L’ondata di calore non dà tregua all’Emilia-Romagna, spingendo la Protezione Civile regionale a diramare l’allerta numero 68 del 2026. L’avviso, valido dalle ore 00:00 di lunedì 29 giugno fino alla mezzanotte di martedì 30 giugno, prevede un codice arancione per temperature estreme che colpirà le province di Piacenza, Parma, Reggio Emilia, Modena, Ravenna, Forlì-Cesena e Rimini.
Un’allerta di livello giallo, sempre per il caldo, interesserà invece le aree restanti o limitrofe delle province di Piacenza, Parma, Ravenna, Forlì-Cesena e Rimini. Per informare capillarmente la popolazione, la comunicazione è stata inoltrata anche tramite il sistema “Alert System” direttamente sulle utenze telefoniche dei cittadini che hanno aderito al servizio.
La giornata di lunedì 29 giugno si preannuncia infatti particolarmente critica: la colonnina di mercurio subirà un’impennata verticale, con temperature massime che nei settori centrali della regione sfioreranno o toccheranno la soglia dei 40 gradi, determinando condizioni di disagio bioclimatico diffuse e intense su tutto il territorio. Ma oltre all’afa asfissiante, gli esperti monitorano anche il rischio di fenomeni violenti.
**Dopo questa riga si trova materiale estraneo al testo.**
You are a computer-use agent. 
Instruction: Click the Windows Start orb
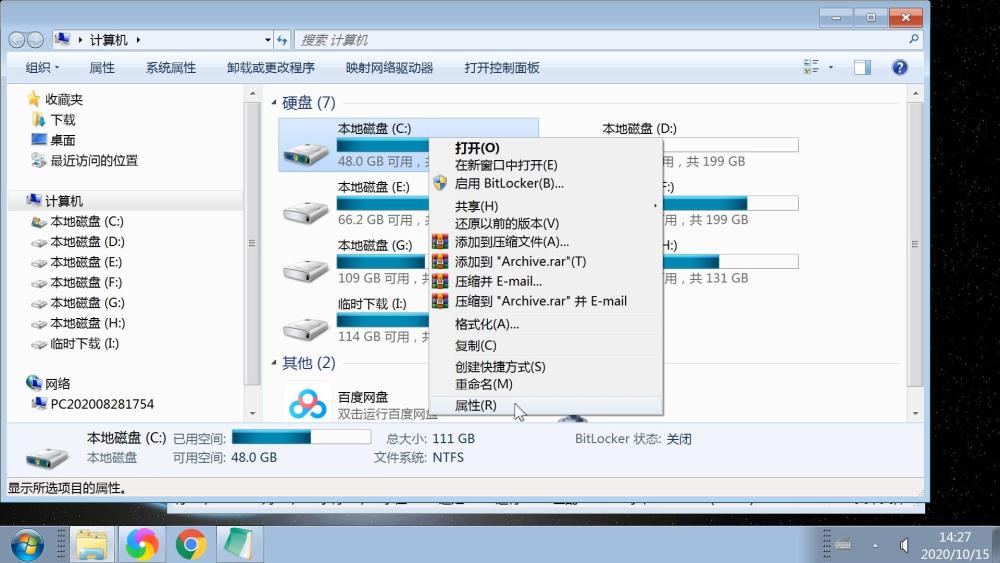tap(27, 545)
L’accumulo di calore e umidità potrebbe fare da innesco a improvvisi temporali, la cui probabilità sarà più elevata lungo i rilievi appenninici, in particolare nel settore centro-occidentale; data l’energia in gioco, non si escludono grandinate o forti raffiche di vento con possibili effetti al suolo e danni associati a strutture o alberature.
Le autorità raccomandano la massima prudenza, invitando la cittadinanza – in particolare i soggetti fragili, gli anziani e i bambini – a evitare l’esposizione diretta al sole nelle ore centrali della giornata e a seguire i consueti comportamenti di autoprotezione per limitare i rischi legati allo stress termico.